In area of 3-manifolds what are the possibilities of classifying them. I am interested in topological properties of manifolds. I see that there is focus on "geometrization" and hyperbolic manifolds. I am a bit skeptical about it. I admit it is interesting on one hand. On the other hand when we take one manifold, how do we see the geometry ? I think we first see the topology which is shape of the manifold. Of course this is just intuition or my brain preference. Maybe other person would see it in different way.
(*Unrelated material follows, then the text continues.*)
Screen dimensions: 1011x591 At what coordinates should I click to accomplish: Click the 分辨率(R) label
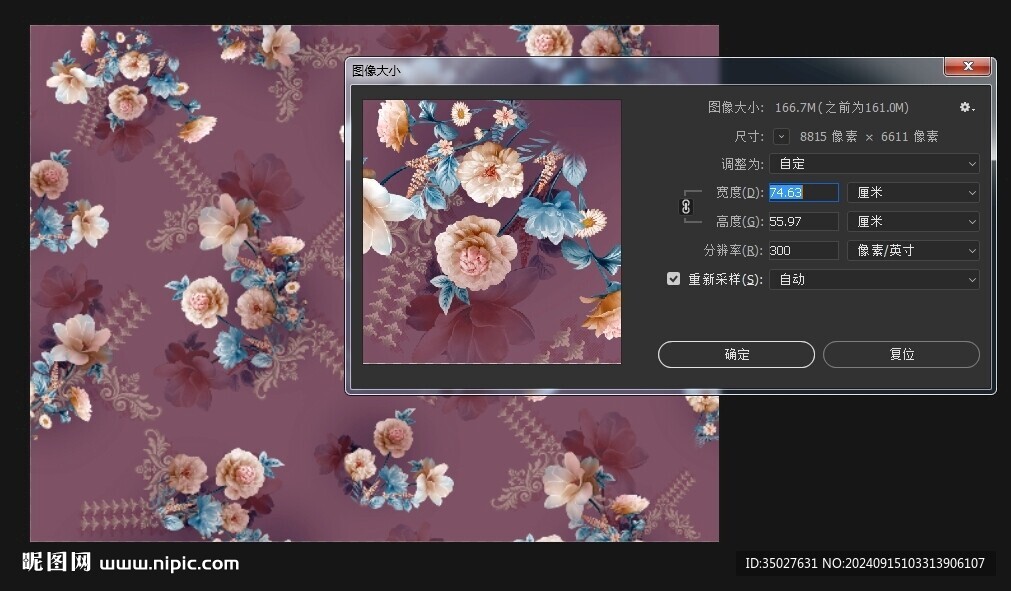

On this question I received answer from Bruno Martelli that nobody knows how to classify closed irreducible atoroidal orientable 3-manifolds. From this answer I conclude that "geometrization" didn't solve the problem for classification of 3-manifolds. I am stil in process of understanding the Haken manifolds and "virtual Haken conjecture". Can atoroidal manifold contain incompressible surface ? This is maybe "pub level" - as Gerhard suggests - my view is that there might be another path for 3-manifold classification. Since basic blocks left from JSJ decomposition - atoroidal ones - are not yet understood, then maybe we should look for another basic blocks.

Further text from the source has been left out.